Chicago White Sox Manager Ozzie Guillen was recently fined by Major League Baseball for his use of a derogatory term for homosexuals in comments toward Chicago Sun Times columnist Jay Mariotti. Bill Savage is a lecturer in English at Northwestern University and teaches a course in baseball literature. He believes Guillen’s punishment is skirting an important issue….

SAVAGE: What they are doing mostly is sort of a relatively shallow kind of covering their rear with potential customers rather than actually addressing the issues of homophobia in baseball. Statistically speaking, there are gay major league baseball players, but none of them are out because, of course, coming out would end their careers.

Savage says the situation is exacerbated by the subject of Guillen’s remarks…

SAVAGE: Jay Mariotti is a prime example of what is wrong with sports media….a lot of shouting and screaming…a lot of small things blown up into big things…a lot of hysteria…and that’s part of the general shift in sports media culture over the past 20 years.

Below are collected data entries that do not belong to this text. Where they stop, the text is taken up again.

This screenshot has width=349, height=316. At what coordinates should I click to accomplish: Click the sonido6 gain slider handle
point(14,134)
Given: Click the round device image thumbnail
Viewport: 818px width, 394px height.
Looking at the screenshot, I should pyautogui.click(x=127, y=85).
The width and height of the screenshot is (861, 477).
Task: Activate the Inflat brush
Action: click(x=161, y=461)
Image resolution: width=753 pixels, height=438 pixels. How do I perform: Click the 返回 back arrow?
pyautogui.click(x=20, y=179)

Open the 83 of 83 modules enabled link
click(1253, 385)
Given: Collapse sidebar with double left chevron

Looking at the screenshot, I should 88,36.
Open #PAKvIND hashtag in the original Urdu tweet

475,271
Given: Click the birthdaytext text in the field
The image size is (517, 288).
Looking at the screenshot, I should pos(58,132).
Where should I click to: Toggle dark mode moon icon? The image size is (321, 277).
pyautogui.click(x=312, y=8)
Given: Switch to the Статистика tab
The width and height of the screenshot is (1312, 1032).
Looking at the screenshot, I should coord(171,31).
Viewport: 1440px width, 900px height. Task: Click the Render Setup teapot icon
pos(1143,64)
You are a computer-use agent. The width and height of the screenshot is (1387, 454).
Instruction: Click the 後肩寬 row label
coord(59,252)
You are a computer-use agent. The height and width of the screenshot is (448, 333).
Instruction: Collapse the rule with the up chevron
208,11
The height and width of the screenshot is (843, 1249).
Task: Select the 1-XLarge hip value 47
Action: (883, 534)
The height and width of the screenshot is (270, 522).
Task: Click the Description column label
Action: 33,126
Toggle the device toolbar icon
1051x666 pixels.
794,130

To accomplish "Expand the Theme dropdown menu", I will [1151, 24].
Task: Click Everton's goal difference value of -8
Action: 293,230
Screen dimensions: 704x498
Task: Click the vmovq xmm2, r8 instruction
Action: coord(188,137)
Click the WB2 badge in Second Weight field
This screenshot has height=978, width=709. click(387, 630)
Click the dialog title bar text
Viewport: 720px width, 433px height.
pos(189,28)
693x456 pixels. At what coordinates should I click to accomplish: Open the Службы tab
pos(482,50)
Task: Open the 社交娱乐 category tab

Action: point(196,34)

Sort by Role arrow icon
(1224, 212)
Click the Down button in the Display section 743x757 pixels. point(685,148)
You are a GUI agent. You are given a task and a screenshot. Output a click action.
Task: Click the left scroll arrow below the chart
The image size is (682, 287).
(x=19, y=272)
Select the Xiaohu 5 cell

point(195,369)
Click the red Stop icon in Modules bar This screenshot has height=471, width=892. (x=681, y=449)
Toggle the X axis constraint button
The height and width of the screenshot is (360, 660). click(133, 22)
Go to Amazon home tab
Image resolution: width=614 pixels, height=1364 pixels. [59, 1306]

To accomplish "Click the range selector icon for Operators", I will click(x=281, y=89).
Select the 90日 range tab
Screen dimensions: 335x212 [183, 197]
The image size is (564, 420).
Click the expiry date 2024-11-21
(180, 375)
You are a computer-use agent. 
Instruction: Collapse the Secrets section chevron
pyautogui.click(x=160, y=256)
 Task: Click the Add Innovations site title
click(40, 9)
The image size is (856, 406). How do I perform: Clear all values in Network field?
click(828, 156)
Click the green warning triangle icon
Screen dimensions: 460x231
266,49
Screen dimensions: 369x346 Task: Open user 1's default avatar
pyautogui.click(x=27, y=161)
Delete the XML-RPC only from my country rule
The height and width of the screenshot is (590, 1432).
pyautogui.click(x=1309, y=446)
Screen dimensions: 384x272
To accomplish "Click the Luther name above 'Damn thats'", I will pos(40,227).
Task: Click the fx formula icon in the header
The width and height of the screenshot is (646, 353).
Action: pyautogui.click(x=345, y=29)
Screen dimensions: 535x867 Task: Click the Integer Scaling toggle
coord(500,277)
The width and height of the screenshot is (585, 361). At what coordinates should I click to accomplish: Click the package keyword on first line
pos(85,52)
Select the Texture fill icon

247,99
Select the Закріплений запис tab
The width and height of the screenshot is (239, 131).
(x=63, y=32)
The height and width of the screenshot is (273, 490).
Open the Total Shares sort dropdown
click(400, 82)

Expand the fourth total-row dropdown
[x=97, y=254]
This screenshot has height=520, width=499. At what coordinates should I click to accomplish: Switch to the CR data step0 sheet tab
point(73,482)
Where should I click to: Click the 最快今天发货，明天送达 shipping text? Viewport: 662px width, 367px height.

The whole creation of talk radio…the 24-hour news cycle…the multiple sports cable channels…they have to have something to talk about or they have dead air.

Savage says part of the backlash from Guillen’s remarks has been due to his position as White Sox manager….

SAVAGE: A GM says one thing…it’s worse than if a manager says…and its worse than if a player says it because we don’t expect a lot from baseball players in terms of sensitively to the world. We expect strikeouts and homeruns. But the higher up a player is in a team’s hierarchy, the more what he or she says represents the team.

Savage says the idea that a baseball player has to be an “upstanding citizen” is a relatively new concept…

SAVAGE: It’s one based on baseball trying to sell itself as the clean game and the All-American sport at a time when the media no longer respects the boundaries that used to be in place between players’ personal lives and what they did on the field. Babe Ruth was a notorious visitor of prostitutes, but they didn’t write about that…they wrote about his homeruns.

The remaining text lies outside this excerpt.